Promotions from Seaman 2nd Class

As I work with the data from the Sailor Database I have been noticing trends, It’s faster to be promoted as a Fireman 3rd class than to a Seaman 1st class. In fact if your selected to be a fireman, you’ll be promoted six times faster on the Boston in world war II as a fireman than to a Seaman 1st class. The promotion time from Seaman 1st Class to Coxswain is about twice as long as the path from Fireman 3rd class to Fireman 2nd class. So Seaman 2nd class sailors selected to be Firemen can have 4-6 promotions in 2 years, where sailors slotted for Seaman 1st class will have on average 1-2 promotions.

Bill

April 1st 1946: USS BOSTON in San Francisco

I’ve just finished updating the arrivals and departures for April 1st 1946. In March, the Ship was in San Francisco where Sailors were busy some arriving an most departing. The war officially ended in August, but the Navy needed to move lots of men and supplies around, so some Boston veterans departed in september, some in October and November, and many sailors in January to March. As of April 1st 1946, there were 650 sailors on board, at this point 2,980 sailors had spent between 1 day and 1,000 days on board. On this day April 1st, 77 sailors are still on board from the commissioning on June 30, 1943. About 1/3 to 1/2 of the boat’s sailors on April 1st, 1946 are new to the boston, added from January to March. About 200 sailors were added in November and December of 1945 in japan and they left the ship when it arrived in San Francisco in February and March. The ship is being prepared on this date to go to Washington State for it’s eventual decommission in the fall of 1946.

New: See Original Document!

In my long slog to make sailor records available, I’ve decided to link the records to original sources. This has the effect of double-checking, and ensuring that I ‘get it right’. Since a few months after I started to enter data, I added the source of the original documents, and I’ve recently uploaded over 1000 files of personnel records to the website.

When you look at an individual record, you can now see a link too ‘See Original Document’. This will link you to a picture file which is the source for the underlying record.

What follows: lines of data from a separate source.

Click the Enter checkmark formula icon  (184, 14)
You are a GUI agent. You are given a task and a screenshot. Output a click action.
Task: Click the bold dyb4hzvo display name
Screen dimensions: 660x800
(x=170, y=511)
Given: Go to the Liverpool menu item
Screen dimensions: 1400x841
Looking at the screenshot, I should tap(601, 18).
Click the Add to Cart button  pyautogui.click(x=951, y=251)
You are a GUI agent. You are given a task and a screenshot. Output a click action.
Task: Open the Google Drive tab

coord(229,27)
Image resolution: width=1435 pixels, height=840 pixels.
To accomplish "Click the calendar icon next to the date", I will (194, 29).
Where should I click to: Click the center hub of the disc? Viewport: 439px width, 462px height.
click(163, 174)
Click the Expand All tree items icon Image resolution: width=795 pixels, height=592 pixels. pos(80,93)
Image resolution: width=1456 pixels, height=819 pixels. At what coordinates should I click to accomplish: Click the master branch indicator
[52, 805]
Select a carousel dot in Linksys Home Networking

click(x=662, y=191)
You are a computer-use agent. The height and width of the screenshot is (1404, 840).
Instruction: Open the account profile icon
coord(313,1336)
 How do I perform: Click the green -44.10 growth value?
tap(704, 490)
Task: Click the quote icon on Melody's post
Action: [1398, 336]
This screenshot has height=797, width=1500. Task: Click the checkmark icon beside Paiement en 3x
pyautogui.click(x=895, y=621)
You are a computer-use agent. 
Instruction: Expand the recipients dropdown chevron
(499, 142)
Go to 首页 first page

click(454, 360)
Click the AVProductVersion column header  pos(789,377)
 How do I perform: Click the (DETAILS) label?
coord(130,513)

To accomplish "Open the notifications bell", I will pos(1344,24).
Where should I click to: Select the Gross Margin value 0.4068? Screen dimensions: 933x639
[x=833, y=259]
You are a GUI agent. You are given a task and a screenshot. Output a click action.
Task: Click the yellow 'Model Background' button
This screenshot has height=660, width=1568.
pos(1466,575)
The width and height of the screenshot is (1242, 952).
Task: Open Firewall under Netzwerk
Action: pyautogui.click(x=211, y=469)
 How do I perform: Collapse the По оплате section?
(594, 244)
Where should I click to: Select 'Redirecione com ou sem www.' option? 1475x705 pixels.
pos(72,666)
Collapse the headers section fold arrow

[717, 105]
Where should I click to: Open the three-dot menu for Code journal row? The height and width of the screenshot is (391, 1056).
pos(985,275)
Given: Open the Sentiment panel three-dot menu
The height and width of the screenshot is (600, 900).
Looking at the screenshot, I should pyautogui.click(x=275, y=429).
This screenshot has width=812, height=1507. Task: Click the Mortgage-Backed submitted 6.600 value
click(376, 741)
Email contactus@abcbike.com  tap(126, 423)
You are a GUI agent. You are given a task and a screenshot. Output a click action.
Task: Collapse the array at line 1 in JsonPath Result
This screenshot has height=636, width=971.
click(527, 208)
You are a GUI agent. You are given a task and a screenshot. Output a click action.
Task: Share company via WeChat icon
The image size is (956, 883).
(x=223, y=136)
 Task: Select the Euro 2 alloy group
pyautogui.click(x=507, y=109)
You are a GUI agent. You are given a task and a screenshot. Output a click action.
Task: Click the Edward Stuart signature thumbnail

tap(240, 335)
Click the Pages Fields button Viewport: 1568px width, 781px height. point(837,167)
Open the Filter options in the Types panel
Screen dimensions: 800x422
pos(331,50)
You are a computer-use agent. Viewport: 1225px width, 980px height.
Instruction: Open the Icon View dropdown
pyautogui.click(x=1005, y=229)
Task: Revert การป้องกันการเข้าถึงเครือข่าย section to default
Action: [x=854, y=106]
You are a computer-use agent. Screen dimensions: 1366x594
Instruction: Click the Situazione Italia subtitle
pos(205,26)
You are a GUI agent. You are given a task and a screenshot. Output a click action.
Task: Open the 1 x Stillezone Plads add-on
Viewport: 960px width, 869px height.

This is both good news and bad news for the reader and for me 🙂 For the reader, you’ll see some truly bad records, out of focus, etc., for me it means if I get it wrong I hear from you! That’s actually OK! 🙂

Of the nearly 5000 individual records for sailors arriving and departing from the USS Boston that I currently have, only about 25 are ‘missing’. Records go missing for two basic reasons, first I screwed up and entered the wrong date by accident and I need to search through 1400 pictures of records to find the missing record, or more likely, the clerk (actually called a Yeoman :-)) on the ship missed a sailor who arrived, or recorded a sailor who failed to arrive. This makes the records really interesting like a huge puzzle, I get to ask questions like ‘this sailor is on the boat and yet he never arrived!’, or ‘When did this sailor leave? He never left and I have no other record but an arrival record, did he really exist on this boat?’. OK, so I have sort of a twisted definition of fun. 🙂

Please us the contact page if you find a records problem! And yes, I know that this process is not complete and I’m still adding sailors in december 1945. Next up for me is to review the roughly 400 promotions of 1943 and add record numbers so that they also display the original documents. I have about 850 total promotions, and probably about 2000 more to enter.

After I clean up the promotion records I want to clean up the discipline records. Discipline records are difficult, because some information is in the personnel records and more information is in the Deck log. The Deck log I have is in an incompatible picture format which will not convert (I get a completely black document). My plan is to return to NARA in Washington in December and re-potograph the deck log. I should them be able to upload it to the website and link records to it.